Optogenetics swaps out negative memories for positive ones in mice
Using optogenetics, a team of researchers could alter connections between hippocampal neurons and amygdala neurons to control memory reversal in mice.
Massachusetts Institute of Technology (MIT; Cambridge, MA) researchers have made mice enjoy spending time in a place they once feared using light-dependent manipulations of the animals' neurons, according to a study. Using optogenetics, the researchers were able to alter connections between hippocampal neurons and amygdala neurons to control memory reversal.
Related: Optogenetics helps clarify brain circuit, aiming for new treatments for psychiatric disorders
Memories are created and stored in multiple areas of the brain. The amygdala, for example, processes information relating to whether something is good or bad and pleasurable or scary, and the hippocampus stores information about particular places and events, explains Richard Morris, a professor of neuroscience at the University of Edinburgh, who did not participate in the study. "But if the amygdala and hippocampus talk to each other through fiber pathways, then you . . . remember a particular place and—because the amygdala neurons are doing their thing—you also remember it's a good place," he says.
Susumu Tonegawa, a professor of biology and neuroscience at MIT, wanted to understand the physiological mechanisms behind changes in emotions. To find out, he and his colleagues used an optogenetic technique that, with a light-activated protein, labels only those neurons that fire during the formation of a specific new memory. The resulting light-inducible, memory-associated cells can then be reactivated with lasers "at will," explains Roger Redondo, a postdoctoral scientist in Tonegawa's laboratory and a lead author of the study.
The team used the technique to label neurons in the amygdala or hippocampus that were activated as male mice learned to fear a particular location, where they received electric shocks to the feet. The researchers then housed each fear-conditioned male mouse with female mice—a pleasant experience—while reactivating their now light-inducible neurons in the hippocampus or amygdala. When the amygdala-reactivated mice were returned to the location they had learned to fear, the animals froze in apparent anticipation of an electric shock, indicating that they still remembered the place was dangerous. When the hippocampus-reactivated mice were returned, however, they were no longer fearful—their memories of the place had become pleasant, thanks to the neurons having been reactivated in the presence of the female mice.

_ _ _ _ _

_WHAT THE TASK REQUIRES_
Reproduce the part of the optogenetics memory article that begins at the words "Optogenetics swaps out" and stops after the words "reversal in mice.".

Collected data entries:
_ _ _ _ _

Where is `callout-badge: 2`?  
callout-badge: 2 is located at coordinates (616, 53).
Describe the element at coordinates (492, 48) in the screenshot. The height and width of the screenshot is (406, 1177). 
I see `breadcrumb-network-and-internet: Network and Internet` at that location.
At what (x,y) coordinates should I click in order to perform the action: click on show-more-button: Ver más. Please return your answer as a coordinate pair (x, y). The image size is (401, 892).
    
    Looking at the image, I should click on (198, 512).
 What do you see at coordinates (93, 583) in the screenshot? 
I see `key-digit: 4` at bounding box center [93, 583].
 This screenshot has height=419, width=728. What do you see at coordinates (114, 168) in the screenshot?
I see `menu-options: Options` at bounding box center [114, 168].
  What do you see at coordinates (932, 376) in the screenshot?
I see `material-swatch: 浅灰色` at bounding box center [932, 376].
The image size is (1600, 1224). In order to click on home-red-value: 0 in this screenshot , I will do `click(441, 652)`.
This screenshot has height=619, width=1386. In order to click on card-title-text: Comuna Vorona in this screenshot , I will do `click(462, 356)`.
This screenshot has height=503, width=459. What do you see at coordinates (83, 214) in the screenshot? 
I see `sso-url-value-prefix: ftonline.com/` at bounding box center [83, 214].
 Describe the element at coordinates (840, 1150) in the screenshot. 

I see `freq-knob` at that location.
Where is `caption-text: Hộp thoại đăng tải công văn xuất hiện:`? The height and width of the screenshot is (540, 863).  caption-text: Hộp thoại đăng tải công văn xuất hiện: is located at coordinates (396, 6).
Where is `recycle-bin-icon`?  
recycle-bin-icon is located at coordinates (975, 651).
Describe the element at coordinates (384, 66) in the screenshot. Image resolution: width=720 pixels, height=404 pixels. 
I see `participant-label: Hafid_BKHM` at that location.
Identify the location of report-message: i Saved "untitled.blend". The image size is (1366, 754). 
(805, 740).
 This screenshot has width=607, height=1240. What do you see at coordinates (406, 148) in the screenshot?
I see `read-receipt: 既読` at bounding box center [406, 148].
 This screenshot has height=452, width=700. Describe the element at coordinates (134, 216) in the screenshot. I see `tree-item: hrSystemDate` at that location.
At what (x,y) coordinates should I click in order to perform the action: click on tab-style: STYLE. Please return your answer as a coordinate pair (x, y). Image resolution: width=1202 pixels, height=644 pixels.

_ _ _ _ _

_THE COMPLETED TASK_
Optogenetics swaps out negative memories for positive ones in mice
Using optogenetics, a team of researchers could alter connections between hippocampal neurons and amygdala neurons to control memory reversal in mice.